_Directions for this task_.
I need the lines below from the one with "The height and width of the screenshot is (243, 476)." down to the one with "Click the word" reproduced exactly, both ends included, and nothing else.

_Source records_.

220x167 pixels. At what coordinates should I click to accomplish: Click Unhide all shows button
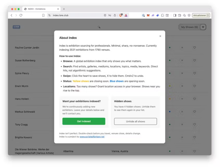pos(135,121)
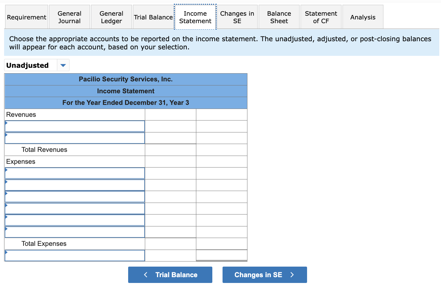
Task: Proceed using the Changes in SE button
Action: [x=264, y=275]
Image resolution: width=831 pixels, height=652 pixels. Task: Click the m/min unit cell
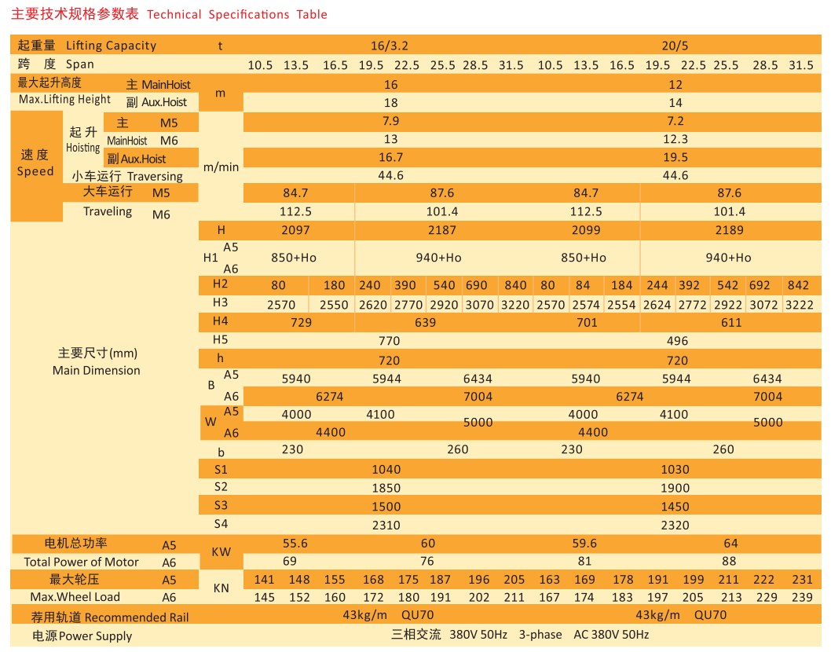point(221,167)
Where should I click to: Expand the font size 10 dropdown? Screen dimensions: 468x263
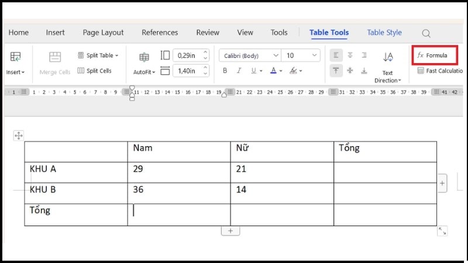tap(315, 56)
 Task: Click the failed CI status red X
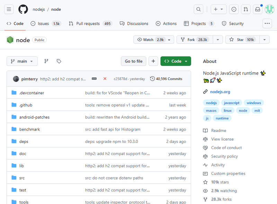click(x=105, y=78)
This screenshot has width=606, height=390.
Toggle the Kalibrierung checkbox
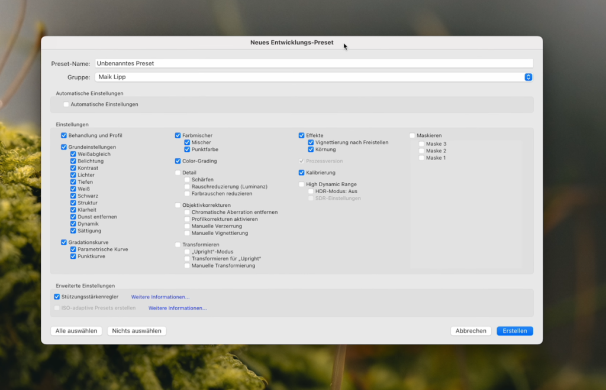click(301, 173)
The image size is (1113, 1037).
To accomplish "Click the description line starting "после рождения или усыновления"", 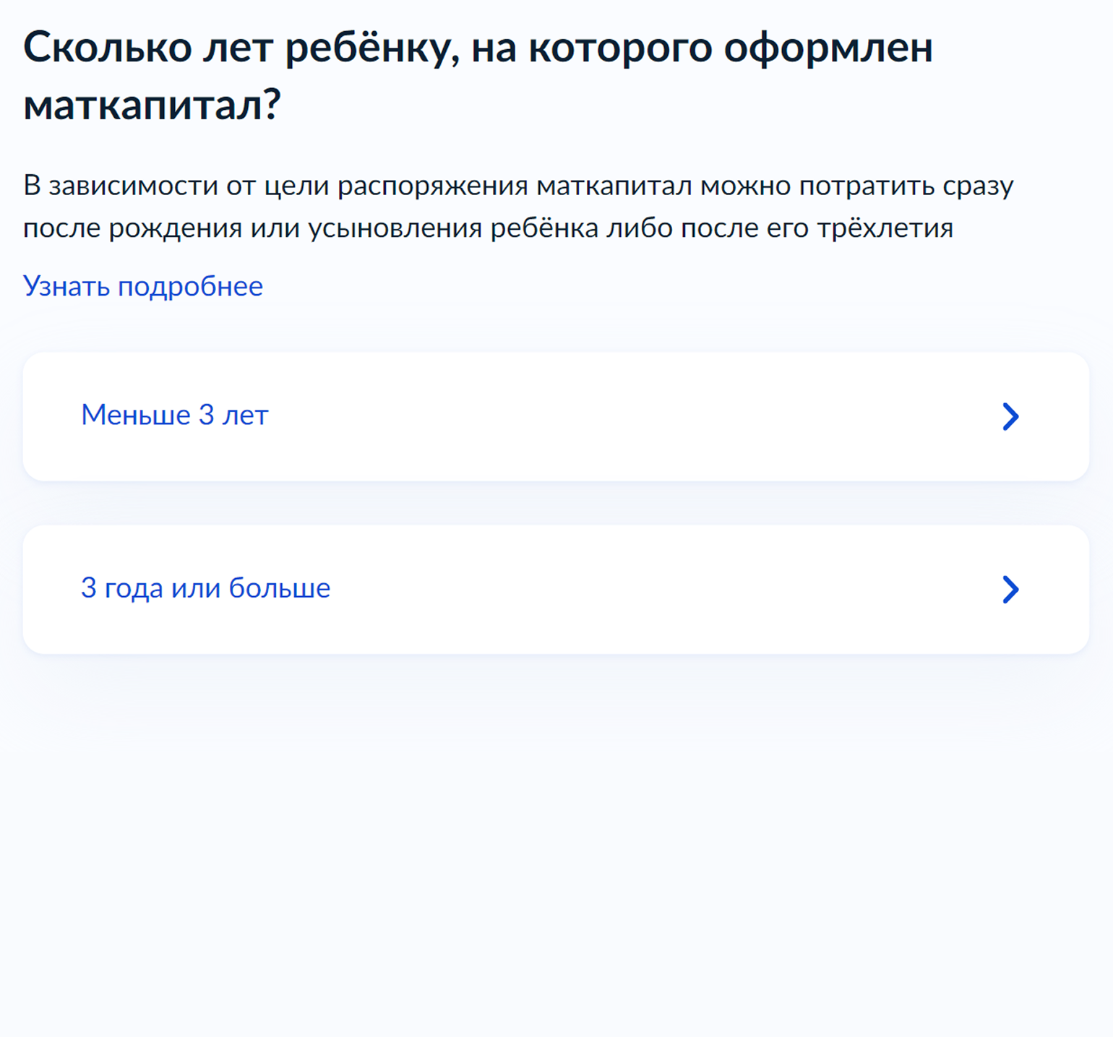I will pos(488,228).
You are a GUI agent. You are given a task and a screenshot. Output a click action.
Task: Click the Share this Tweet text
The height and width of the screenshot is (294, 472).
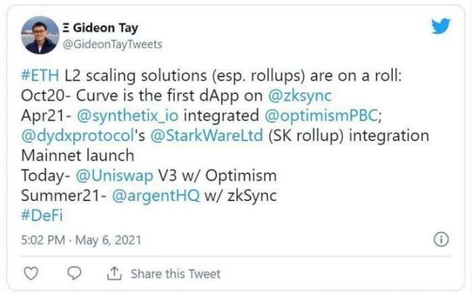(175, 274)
* * *
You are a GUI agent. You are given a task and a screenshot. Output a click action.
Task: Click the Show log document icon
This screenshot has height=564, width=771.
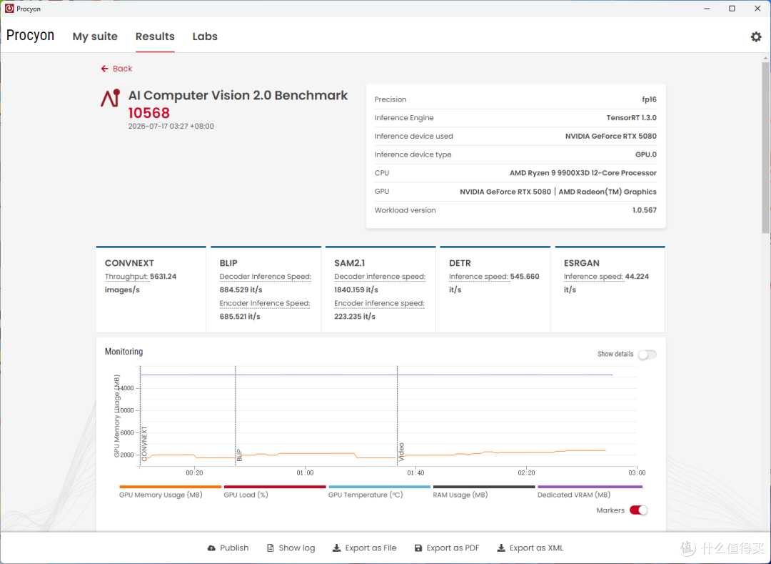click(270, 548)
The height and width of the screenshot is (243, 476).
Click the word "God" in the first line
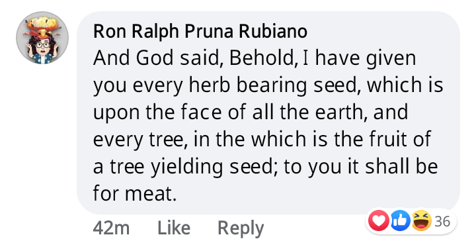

_Written response_.
The height and width of the screenshot is (243, 476).
Click the word "God" in the first line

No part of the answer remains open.